What is Environmental Awareness?
Part 4: So? So what?
The question to be asked now is, can we fix our mess? Yes, we can. Feasibly.
We’re not going to though, are we? Too much like hard work and, even worse, fixing things would cost money. Lots of money. The whole point of the modern economy is that we perpetually consume. Purchase. Use. Discard. (P.U.D.) Rinse and repeat.
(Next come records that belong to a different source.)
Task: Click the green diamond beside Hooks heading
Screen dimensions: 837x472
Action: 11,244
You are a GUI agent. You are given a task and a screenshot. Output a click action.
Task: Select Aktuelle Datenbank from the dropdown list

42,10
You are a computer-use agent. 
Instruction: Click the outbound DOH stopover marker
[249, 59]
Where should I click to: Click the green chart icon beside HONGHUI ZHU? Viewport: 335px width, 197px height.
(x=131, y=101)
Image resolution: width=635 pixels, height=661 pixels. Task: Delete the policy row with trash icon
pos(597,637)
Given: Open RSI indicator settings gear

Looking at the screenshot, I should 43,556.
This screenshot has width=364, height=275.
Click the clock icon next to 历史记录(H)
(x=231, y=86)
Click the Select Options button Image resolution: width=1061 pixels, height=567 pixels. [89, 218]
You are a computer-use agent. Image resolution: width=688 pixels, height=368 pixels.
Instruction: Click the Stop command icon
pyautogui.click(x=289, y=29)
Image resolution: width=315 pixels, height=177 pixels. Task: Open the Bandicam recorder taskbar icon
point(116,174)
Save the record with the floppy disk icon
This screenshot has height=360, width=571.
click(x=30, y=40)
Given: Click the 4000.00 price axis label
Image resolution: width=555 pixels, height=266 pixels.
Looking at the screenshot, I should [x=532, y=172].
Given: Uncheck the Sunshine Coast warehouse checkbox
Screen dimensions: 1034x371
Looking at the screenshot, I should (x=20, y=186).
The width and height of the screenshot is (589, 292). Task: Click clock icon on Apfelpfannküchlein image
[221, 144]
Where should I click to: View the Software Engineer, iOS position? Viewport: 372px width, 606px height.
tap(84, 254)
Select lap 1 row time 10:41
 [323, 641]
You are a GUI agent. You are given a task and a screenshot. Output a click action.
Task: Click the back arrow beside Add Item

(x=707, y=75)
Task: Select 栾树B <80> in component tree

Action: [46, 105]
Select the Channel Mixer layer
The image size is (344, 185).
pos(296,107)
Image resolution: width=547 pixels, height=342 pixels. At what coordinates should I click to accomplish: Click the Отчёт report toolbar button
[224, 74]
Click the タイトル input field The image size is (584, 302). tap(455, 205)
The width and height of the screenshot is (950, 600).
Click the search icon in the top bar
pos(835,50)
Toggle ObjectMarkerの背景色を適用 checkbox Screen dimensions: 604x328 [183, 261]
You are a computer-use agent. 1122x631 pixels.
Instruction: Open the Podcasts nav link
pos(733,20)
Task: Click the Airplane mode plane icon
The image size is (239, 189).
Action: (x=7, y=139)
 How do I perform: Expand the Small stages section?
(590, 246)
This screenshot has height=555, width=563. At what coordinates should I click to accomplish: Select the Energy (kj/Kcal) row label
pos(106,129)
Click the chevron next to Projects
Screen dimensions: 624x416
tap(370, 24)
Wind, wave, hydroelectric, and solar power are alternatives to the burning of fossil fuels. Sadly, we are perhaps stuck with nuclear fission for electricity generation, until such a time as we can figure out cold fusion. And, if we’re honest, we are aware that a lot of the trips that we make in our gas guzzlers are probably not essential. The moment we were warned that, eventually, oil reserves would be depleted, we became obsessed with bigger cars with bigger engines, but turned up our noses at alternatives such as hybrids and fully electric cars.
We should stop using quite so much plastic, and cease littering it everywhere. Plastic packaging can be replaced with biodegradable corn-starch and its derivatives. Mushroom root and stone paper are also in practical use.
We have reached the stage now where we need to give up such things as fish fingers, tuna and sushi. All seafood really. At least until the oceans have replenished themselves, and we are no longer on such a knife edge.
It may come as shock, but trees can be planted, and, there’s a good chance that they will grow. They do that. And maybe we could forgo our tendency to find a nice spot of arable land with potable water, and then build an urban or industrial centre on it. Then wonder where all the green has gone.
One alternative to preservatives and pesticides is genetically modified, or GM, foods. We have always, artificially bred crops in order to increase desirable traits. Higher yields, greater size, or a more attractive colour. Nothing, that you can purchase now, is the same as it was when agriculture started 11,000 or so years ago. Genetically modifying foods would speed up the process of increasing yields, nutritional value, and resistance to herbicides, drought and pests. But, as much as we gaze in horror upon the damage done by pesticides and other chemicals, we balk at the idea of getting down to the nitty-gritty of adapting crops at a DNA level. Declaring it unnatural.
Injecting livestock with steroids and hormones to fatten them up faster so we can stuff the result down our throats, and discard what we don’t want, is apparently okay though. Maybe it’s time to get an intervention for that fast-food addiction.
And we know that, we don’t really need that new thing. The old one still works, doesn’t it? It might not be as sparkly and shiny as the new thing (Ooh! Shiny!), but it’s still going.
But you simply must have that new thing, that is so much better than the old thing. That way you can show it off on social media. If you are not constantly purchasing and replacing old stuff with new stuff, then you are a bad person. Or even worse, “unhip”. Or whatever the modern equivalent is. Uncool? Unfashionable?
You could buy a reusable water bottle, and refill it from your tap each day. So why don’t you?
Let’s face it. We’re not reducing, we’re not reusing, and our waste is not so much recycled, as put somewhere we can’t see it. The South-East Asian nations usually. We’re going to run out of places to put stuff sooner or later.
Doesn’t matter. We are aware, and we don’t care. Do we? We’ve spent decades poisoning ourselves, and our environment. That was a lot of hard work. Why stop now?